Major CRISPR errors were discovered by chance

A recent study found CRISPR-Cas9 gene editing may be less precise than previously thought.

A study released last week suggests that the gene editing technology CRISPR-Cas9 may not be as precise as previously thought. Researchers found that in addition to small errors already known to be part of the gene editing process, CRISPR-Cas9 can cause large deletions and even rearrangements in genes around the target site.

The researchers looked at errors in mouse and human cells in lab conditions. In some cases, deletions were as large as several thousand DNA bases, enough to potentially alter the function of a cell. Whether the findings will affect CRISPR’s utility for clinical applications is not yet known. But researchers do expect increased scrutiny of the technology, and the scope of gene editing errors, going forward.

We spoke with one of the study’s authors, Michael Kosicki, to learn more about the discovery and its implications.

ResearchGate: What motivated this study?

Michael Kosicki: It was really serendipity. A control experiment for another study gave an unexpected result, and we decided to investigate. Initial results made it clear we were looking at something very exciting indeed, with implications for gene editing. So we put the other project on hold and investigated further.

RG: Can you describe the errors you found?

Kosicki: “Error” is a relative term – small errors in DNA repair is what we often want in a gene editing experiment. That's one way we can permanently turn specific genes off and study their function. But that's only good in moderation. What we have discovered are large errors: loss of thousands of DNA letters, inversions, and complex rearrangements. Some of them are quite tricky to detect by standard means. They may potentially affect the expression of other genes.

RG: How did you discover these large errors?

Kosicki: We edited cells using Cas9 in places no one usually does: non-coding parts of genes called introns. One would expect edits in this area to have no effect on gene expression. But we saw one! We investigated the affected cells in more detail and were surprised to see some of them lacked DNA at the targeted locus completely. Curious!

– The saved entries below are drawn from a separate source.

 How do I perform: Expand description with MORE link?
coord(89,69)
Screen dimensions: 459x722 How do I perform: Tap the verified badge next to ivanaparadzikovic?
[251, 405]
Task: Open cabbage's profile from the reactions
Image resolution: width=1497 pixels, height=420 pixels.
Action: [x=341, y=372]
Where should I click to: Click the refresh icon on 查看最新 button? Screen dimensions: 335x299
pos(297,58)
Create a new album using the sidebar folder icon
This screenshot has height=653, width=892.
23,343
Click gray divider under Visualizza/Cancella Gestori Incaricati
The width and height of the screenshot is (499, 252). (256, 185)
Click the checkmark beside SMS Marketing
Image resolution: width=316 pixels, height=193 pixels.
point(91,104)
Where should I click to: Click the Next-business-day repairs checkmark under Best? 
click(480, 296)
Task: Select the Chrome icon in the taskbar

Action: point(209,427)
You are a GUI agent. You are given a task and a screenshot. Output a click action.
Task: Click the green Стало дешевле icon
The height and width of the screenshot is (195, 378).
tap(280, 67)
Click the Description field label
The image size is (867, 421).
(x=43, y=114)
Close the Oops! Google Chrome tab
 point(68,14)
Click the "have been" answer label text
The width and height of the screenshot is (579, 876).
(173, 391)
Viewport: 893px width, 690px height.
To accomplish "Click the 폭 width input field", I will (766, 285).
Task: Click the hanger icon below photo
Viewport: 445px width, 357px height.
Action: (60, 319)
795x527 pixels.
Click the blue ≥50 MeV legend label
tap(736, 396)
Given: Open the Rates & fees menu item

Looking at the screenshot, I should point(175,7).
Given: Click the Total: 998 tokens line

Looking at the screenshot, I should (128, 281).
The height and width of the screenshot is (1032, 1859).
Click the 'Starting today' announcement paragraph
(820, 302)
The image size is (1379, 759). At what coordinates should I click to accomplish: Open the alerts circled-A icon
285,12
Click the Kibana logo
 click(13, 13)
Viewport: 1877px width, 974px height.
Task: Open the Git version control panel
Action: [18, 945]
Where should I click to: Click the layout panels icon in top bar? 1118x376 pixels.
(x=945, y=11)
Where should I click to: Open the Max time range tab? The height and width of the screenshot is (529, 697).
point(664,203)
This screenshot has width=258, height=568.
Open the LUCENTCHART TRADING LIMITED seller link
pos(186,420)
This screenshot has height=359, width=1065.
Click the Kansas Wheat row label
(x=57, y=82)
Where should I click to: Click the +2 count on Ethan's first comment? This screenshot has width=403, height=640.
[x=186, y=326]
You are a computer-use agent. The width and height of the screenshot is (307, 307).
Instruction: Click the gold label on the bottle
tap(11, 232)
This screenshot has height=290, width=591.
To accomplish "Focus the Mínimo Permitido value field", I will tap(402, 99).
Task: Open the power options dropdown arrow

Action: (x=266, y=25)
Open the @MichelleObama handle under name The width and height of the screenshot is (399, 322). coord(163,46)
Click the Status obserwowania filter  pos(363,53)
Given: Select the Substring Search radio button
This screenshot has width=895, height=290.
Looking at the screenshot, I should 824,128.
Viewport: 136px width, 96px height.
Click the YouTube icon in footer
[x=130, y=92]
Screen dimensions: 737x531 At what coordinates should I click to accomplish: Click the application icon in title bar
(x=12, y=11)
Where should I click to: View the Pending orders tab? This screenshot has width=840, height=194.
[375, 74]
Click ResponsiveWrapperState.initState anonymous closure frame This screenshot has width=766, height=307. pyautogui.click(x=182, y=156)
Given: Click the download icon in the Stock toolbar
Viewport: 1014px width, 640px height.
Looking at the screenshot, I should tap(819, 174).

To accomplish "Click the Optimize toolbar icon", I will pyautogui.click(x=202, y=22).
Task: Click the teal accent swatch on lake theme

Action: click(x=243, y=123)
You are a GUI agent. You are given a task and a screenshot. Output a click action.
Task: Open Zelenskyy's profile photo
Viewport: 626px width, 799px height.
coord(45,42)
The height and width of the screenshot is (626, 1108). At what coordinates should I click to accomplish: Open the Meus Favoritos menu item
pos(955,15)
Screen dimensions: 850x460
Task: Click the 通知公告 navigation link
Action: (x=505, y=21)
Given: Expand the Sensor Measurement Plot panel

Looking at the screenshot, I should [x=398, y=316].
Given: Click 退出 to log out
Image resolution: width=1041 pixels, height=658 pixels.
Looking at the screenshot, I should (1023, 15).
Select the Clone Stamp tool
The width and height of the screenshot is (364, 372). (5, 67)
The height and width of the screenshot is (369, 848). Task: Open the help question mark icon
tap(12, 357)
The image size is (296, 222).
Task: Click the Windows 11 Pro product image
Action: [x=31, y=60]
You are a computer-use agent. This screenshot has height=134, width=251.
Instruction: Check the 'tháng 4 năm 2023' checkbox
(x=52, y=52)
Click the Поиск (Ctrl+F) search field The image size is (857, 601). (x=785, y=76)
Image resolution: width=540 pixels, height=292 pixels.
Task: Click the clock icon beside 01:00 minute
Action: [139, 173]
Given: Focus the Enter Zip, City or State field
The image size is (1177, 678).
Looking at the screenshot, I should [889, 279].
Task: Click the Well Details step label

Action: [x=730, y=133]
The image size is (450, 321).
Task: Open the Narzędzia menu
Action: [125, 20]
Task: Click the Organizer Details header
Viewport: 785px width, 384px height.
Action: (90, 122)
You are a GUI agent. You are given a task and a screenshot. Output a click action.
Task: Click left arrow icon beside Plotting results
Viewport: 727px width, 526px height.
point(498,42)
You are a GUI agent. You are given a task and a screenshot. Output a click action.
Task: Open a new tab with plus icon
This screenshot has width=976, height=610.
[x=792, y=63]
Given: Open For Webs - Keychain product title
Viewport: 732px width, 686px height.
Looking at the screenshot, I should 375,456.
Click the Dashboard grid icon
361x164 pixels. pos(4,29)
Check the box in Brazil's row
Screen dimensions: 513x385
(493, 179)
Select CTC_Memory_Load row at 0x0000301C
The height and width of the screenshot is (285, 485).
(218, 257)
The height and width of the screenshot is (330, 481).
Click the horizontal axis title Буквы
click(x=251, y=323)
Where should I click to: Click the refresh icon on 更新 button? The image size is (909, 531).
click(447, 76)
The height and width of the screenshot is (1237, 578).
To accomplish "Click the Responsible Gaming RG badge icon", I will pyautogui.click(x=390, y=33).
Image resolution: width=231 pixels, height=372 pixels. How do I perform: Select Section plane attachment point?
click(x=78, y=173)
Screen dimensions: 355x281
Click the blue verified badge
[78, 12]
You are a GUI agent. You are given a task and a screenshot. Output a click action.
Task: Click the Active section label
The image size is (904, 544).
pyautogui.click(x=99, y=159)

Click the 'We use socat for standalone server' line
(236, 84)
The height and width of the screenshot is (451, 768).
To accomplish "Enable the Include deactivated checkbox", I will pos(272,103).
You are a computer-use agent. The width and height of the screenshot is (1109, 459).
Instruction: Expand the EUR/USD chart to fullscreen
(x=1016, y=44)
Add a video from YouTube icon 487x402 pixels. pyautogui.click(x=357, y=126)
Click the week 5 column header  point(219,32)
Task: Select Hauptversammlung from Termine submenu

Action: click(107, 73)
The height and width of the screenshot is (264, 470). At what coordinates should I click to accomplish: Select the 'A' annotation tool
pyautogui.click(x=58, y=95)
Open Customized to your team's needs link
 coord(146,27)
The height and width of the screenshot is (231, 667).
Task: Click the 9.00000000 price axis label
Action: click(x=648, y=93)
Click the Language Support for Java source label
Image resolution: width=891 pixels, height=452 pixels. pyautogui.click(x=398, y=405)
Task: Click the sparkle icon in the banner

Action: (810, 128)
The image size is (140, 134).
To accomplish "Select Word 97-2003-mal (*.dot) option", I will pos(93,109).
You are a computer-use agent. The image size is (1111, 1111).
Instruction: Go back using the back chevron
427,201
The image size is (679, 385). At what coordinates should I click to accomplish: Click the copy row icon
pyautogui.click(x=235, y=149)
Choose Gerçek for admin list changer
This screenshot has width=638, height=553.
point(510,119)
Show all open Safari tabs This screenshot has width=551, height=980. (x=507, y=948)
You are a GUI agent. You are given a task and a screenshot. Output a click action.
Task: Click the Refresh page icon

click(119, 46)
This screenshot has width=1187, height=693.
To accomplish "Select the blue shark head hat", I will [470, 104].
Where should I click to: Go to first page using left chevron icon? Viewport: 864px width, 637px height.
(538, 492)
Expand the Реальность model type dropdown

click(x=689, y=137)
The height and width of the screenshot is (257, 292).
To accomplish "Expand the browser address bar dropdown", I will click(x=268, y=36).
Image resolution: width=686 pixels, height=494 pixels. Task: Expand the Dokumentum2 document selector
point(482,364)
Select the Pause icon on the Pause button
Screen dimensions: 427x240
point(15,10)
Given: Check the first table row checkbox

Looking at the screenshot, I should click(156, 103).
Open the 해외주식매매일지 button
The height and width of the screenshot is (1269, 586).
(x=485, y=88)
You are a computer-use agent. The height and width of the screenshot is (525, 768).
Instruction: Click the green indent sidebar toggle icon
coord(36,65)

We tweaked the standard tools, which extended our field of vision. Only then did we begin to see that the size of the “errors” was why we missed them at first. The simplicity of the system we initially studied was the key. Even though the frequency of “large errors” was substantial, it could have been (and mostly was) overlooked under less optimal circumstances.

RG: Were you surprised by the scope of these errors?

Kosicki: Yes and no. Every time we looked with a slightly different tool, we would find something new. On the other hand, the signs were there before. We have been making observations that didn't quite add up, but we attributed them to technical problems. So our discoveries made things fall into place.

RG: How does this compare to previous findings about CRISPR errors?

Kosicki: We weren't the first to report similar events. Both anecdotal and systematic studies of edited mouse embryos revealed some of them. However, no similar systematic study of different therapeutically relevant cells has been done before. Also, the sheer size and variability of the events reported is a novel finding.

Importantly, what we discovered are not “off-target” effects caused by an additional cut at a mismatched target site elsewhere in the genome. The research community has made a tremendous effort to develop methods that detect and limit this kind of damage. Unexpected “on-target” events we detected flew under the radar, but could potentially have similar consequences to those caused by “off-target” damage.

RG: How do you think this new information will affect CRISPR-Cas9 research going forward?

Kosicki: We hope it will be a call to increased scrutiny, further research into DNA repair mechanisms, and alternative ways of genome editing. We cannot say all therapeutically relevant cells are affected, but it certainly won't hurt to double check. As always, some degree of risk is acceptable when attempting life-saving therapies, but it needs to be known very explicitly.

RG: What can the research community do to continue gaining a better understanding of CRISPR and its risks?

Kosicki: I’ll take this opportunity to plug for freedom in research. Just like the discovery of CRISPR/Cas9 system itself, this research was made possible by the freedom afforded to the scientists to tinker and snoop around.